Dealing with family issues during the holidays is one of the most discussed topics around this time of year..

 

If we think about what are some of the most stressful issues we face during the holidays , we usually think about family relationships and discourse.

 

How can we turn that around and be grateful for what we have?

 
We often try to do it all we seek the “perfect holiday”, yet when we do stress accompanies us.

 

Stress can take many forms:

 

  1. emotional stress which can include coping with family tensions

 

  1. financial stress, especially this year and always if you are living on a fixed income

 

  1. physical stress – trying to do too much and not taking into account our physical limitations add to that overindulging and ignoring our physical needs…too much  shopping cooking feasting

 

How to stay calm around the craziness

 

ASK your friends if there are any ways that  work for them when dealing with family issues and can they share them ?

 

There are ways to work with family issues if you think ahead. Try to think and recognize family and behavior patterns which are recurring.  Chances are they will occur again, but this time you can be prepared.

 

You can try to think positive, that this time will be different and hope that it will be, but chances are they will repeat the past..…So you can make the difference in yourself,

 

Try these 4 steps to tranquility.

 

  1. Relax your mind and body, tense and relax muscle groups, deep breathing exercises, imagine your favorite place and put yourself there in your mind.
  2. My favorite,  I am big on lists.  Make a list of your hopes and fears, then write down next to the list your past experiences.

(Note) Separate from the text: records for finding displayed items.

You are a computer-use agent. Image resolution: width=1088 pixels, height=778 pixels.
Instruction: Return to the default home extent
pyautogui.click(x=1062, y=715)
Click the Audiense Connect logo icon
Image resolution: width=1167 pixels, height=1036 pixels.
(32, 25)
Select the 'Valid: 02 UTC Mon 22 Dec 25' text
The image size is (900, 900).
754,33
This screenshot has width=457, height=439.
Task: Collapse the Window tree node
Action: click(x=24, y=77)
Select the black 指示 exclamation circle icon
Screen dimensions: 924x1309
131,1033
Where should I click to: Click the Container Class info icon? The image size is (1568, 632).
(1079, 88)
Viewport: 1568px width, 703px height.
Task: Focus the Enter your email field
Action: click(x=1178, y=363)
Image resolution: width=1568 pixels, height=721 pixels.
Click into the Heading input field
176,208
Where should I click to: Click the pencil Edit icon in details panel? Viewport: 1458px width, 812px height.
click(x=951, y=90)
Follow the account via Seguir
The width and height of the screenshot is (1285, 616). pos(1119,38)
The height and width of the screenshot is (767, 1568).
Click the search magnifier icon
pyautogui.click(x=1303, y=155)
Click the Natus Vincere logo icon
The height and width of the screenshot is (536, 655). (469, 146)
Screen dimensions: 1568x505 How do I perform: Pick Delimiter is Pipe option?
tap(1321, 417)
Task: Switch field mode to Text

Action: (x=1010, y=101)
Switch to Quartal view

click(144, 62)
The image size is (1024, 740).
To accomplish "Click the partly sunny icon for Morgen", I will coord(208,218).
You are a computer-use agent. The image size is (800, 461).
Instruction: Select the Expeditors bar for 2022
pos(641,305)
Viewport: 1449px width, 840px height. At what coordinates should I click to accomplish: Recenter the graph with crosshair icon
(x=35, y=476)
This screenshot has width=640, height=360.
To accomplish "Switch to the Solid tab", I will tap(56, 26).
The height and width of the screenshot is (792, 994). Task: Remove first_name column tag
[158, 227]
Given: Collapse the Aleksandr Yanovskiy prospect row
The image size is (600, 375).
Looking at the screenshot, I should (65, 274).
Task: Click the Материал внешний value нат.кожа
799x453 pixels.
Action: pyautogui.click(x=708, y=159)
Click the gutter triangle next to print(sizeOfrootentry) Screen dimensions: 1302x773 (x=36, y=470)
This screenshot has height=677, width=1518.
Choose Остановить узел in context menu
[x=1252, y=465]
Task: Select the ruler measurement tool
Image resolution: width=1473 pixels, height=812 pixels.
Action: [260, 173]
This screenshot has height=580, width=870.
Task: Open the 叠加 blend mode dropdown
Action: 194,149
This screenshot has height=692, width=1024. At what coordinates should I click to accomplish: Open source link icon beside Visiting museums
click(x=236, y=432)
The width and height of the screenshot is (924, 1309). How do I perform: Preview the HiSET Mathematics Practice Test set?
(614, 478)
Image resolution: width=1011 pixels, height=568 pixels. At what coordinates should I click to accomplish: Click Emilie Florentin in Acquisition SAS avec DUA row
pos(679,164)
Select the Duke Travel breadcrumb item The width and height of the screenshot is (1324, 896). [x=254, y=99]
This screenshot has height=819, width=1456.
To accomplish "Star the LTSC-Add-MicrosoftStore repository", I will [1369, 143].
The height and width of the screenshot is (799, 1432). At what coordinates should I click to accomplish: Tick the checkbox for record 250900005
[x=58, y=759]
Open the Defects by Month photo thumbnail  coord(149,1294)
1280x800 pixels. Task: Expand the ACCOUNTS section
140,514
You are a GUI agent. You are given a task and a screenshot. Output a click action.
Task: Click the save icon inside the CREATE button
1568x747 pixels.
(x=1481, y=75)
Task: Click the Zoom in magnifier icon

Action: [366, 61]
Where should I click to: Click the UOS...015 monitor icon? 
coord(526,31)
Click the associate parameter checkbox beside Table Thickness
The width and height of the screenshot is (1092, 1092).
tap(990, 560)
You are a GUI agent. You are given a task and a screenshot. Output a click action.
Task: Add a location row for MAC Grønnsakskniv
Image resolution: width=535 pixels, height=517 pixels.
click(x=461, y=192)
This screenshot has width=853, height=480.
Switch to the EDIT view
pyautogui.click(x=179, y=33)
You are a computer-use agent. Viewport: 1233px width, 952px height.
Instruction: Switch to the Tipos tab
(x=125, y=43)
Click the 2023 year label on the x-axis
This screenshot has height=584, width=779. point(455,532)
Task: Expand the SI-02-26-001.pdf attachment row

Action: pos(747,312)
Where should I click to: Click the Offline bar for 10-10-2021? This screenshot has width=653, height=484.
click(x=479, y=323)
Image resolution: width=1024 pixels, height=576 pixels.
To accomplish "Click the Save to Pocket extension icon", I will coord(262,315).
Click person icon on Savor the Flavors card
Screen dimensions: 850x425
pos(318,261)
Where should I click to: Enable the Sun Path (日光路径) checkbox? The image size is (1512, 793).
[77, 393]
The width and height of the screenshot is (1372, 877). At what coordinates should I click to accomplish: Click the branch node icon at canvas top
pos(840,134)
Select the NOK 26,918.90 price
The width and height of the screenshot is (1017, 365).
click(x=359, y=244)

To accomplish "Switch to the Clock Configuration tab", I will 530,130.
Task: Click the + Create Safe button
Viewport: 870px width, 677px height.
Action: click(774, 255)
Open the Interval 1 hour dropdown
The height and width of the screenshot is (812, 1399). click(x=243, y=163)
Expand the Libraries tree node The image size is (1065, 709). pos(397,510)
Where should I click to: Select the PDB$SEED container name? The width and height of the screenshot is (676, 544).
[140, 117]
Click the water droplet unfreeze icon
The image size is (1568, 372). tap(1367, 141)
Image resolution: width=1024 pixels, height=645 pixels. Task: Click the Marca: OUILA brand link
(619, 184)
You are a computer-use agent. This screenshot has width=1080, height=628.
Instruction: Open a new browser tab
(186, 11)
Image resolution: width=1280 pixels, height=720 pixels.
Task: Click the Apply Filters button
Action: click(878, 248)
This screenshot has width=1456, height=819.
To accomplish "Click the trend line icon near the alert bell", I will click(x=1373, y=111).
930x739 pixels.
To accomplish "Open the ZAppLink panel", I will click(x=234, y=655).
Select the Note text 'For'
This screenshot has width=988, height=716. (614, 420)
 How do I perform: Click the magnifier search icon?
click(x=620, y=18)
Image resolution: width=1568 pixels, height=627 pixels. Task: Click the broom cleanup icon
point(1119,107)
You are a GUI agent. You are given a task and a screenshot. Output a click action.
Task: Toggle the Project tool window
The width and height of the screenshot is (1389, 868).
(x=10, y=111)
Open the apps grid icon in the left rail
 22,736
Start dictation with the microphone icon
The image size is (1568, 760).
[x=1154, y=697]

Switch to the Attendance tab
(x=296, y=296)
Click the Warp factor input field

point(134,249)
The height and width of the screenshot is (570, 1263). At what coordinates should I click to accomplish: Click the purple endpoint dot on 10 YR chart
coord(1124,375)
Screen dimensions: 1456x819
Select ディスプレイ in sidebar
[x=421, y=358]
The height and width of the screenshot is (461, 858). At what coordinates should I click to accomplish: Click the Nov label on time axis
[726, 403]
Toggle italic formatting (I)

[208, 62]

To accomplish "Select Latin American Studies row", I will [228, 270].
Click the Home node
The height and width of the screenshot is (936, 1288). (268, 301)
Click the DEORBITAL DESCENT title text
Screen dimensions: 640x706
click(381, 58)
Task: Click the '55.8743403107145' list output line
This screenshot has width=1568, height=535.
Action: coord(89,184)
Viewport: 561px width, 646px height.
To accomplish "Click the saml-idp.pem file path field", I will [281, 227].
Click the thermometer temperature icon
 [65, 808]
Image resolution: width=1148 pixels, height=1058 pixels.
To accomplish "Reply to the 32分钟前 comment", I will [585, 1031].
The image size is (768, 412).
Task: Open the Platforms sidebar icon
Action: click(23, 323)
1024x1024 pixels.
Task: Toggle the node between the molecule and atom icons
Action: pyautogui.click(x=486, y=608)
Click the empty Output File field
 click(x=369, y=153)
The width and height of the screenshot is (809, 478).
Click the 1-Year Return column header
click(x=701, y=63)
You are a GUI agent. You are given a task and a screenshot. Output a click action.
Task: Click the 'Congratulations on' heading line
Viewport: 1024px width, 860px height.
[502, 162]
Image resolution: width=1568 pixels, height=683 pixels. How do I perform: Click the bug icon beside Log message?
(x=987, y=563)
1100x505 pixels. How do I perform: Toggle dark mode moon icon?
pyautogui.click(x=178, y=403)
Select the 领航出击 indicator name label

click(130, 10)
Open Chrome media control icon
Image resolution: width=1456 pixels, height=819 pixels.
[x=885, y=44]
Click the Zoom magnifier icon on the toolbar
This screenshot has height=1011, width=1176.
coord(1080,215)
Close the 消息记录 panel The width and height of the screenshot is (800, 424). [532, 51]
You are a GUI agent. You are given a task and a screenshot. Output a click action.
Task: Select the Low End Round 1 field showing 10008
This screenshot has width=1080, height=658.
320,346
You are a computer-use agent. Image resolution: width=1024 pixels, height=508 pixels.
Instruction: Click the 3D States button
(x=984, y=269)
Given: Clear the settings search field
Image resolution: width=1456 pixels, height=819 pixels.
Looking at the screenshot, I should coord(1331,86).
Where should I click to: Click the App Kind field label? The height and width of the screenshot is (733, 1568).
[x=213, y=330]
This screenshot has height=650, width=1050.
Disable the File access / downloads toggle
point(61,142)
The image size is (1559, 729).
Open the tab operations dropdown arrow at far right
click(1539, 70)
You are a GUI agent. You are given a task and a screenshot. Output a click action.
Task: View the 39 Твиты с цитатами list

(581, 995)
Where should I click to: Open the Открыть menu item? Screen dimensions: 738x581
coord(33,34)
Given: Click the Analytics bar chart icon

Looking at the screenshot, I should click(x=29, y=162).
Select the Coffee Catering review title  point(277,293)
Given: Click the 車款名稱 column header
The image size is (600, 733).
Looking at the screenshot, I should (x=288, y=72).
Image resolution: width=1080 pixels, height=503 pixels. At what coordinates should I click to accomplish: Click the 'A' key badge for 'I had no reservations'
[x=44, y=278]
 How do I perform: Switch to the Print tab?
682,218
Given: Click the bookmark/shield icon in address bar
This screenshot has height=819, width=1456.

          Knowing what has happened gives us a reality check

  1.  Choose one of those fears.  Visualize what happened  in the past  practice the relaxation technique stay calm. Think about how you are feeling.  When whatever you have imagined happens, tap into that calmness
  2. When it happens, whatever it is, disengage…these are adults- you may react to the situation differently because you will be prepared for it

 

Simplify, do what is important to you, and skip some others things, look for shortcuts and ask for help.  You may be surprised at how much others are willing to help and contribute to make everyone's holiday special.